Twice in the past few weeks they have been presented with a motion to bail on the whole process only to defer it.

TransLink’s funding problems are not new, of course. It is almost four years to the day that Tom Prendergast upped and left his job as TransLink CEO for a more lucrative gig in his hometown of New York to run the transit system there. At the time, we noted his frustration here at TransLink’s  failure to convince the province to provide the regional transit authority with a sustainable revenue source for operations and capital expenditures. Back then

TransLink needed an additional $260 million a year to maintain the existing service levels. Now it wants billions for infrastructure.

The challenges that drove Prendergast back home still exist and have only worsened as was clear when he turned up here a couple of weeks ago along with 500 conference delegates from business and government to discuss the importance of transit to the economy.

The two mayors most intent on landing major transit infrastructure projects for their municipalities are Vancouver’s Gregor Robertson who wants a subway along the Broadway corridor and Surrey’s Dianne Watts who is looking for a pile of dough for a light rail system.

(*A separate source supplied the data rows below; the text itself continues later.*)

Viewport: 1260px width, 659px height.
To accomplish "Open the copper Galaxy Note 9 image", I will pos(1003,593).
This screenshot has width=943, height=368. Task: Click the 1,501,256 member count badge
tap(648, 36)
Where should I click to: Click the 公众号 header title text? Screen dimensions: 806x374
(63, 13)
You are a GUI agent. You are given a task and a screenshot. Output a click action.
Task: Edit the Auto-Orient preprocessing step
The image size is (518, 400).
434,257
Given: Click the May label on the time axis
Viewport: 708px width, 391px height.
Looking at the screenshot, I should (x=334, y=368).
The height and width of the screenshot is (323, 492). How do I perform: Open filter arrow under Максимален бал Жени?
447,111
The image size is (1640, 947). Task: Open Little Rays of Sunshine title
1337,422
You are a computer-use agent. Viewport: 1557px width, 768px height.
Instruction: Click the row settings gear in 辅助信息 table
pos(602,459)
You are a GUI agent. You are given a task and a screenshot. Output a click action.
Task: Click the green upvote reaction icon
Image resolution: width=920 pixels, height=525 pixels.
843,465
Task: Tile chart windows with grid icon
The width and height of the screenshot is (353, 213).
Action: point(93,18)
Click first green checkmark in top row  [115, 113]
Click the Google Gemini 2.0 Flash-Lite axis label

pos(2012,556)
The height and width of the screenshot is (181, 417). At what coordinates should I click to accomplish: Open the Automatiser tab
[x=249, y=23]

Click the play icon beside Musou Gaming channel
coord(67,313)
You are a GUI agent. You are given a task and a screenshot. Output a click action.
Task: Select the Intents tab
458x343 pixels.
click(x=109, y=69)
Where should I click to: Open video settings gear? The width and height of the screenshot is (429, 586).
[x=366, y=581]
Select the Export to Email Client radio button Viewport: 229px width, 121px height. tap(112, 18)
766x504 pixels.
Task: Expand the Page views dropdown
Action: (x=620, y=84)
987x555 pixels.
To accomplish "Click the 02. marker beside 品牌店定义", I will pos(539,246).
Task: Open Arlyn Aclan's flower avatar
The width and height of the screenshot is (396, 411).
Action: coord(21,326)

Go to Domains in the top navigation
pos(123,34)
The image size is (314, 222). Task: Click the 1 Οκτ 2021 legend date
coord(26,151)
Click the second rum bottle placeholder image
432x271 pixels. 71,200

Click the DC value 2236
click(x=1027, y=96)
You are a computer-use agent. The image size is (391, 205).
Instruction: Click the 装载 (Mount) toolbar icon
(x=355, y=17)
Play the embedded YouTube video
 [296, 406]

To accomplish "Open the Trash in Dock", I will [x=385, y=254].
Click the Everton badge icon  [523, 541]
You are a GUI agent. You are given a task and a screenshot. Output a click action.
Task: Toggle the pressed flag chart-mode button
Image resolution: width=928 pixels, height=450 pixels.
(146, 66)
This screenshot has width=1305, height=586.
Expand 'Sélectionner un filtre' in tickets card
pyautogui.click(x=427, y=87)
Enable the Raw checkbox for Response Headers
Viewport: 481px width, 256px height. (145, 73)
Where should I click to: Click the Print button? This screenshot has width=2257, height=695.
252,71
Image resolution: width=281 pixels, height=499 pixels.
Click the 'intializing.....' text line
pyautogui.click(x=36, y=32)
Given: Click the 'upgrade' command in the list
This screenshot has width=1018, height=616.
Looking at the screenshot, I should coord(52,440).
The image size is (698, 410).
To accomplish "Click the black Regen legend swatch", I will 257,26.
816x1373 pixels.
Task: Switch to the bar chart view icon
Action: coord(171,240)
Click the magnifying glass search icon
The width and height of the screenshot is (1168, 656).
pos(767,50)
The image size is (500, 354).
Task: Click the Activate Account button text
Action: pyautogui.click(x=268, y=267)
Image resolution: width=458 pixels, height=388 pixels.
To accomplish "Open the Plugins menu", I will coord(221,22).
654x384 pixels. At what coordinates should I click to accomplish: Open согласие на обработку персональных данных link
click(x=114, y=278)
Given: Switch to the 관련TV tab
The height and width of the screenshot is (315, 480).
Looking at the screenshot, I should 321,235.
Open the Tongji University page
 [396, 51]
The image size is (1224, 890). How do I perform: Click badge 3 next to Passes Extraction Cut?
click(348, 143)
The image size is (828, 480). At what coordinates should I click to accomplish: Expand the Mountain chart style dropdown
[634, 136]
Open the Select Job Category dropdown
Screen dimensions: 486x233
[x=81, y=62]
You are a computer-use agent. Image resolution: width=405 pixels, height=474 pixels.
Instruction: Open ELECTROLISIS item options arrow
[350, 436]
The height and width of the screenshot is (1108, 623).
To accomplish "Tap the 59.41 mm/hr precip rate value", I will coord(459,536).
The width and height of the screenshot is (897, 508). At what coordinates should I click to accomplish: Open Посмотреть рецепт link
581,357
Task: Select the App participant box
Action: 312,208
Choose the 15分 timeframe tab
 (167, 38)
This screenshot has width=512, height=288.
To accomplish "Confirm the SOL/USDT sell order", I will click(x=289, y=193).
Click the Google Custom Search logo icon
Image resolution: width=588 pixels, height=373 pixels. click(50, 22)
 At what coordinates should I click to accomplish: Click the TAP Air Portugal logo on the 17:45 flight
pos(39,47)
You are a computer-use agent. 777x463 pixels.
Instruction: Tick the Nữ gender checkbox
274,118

Watts reportedly reminded the delegates at the conference that the traffic congestion in this famously most congested region on the continent is costing the provincial economy $1.5 billion annually.

As for the referendum, there is a small industry supported by transit authorities and academics alike looking at transit referenda over the past several decades to try and figure out why they succeed or fail.

One of the earliest failures examined was in Atlanta in 1968. Unions and property owners were opposed to a plan that was unclear in terms of the mode of transit being planned. The campaign did not involve locals and was poorly done. And in the end the vote over a number of areas in the region was not looked as one total but was divided up by what appeared to be different municipalities. All needed a majority.

Not all referenda fail, but it is not uncommon to see a transit authority need a couple of runs at it before they win a majority.

It’s not a prospect Robertson is looking forward to. He’s on record as saying losing that referendum would simply be “disastrous.”

Either way, don’t expect that congested feeling to go away soon.

(Note: This column has been corrected since it was first posted Nov. 15.)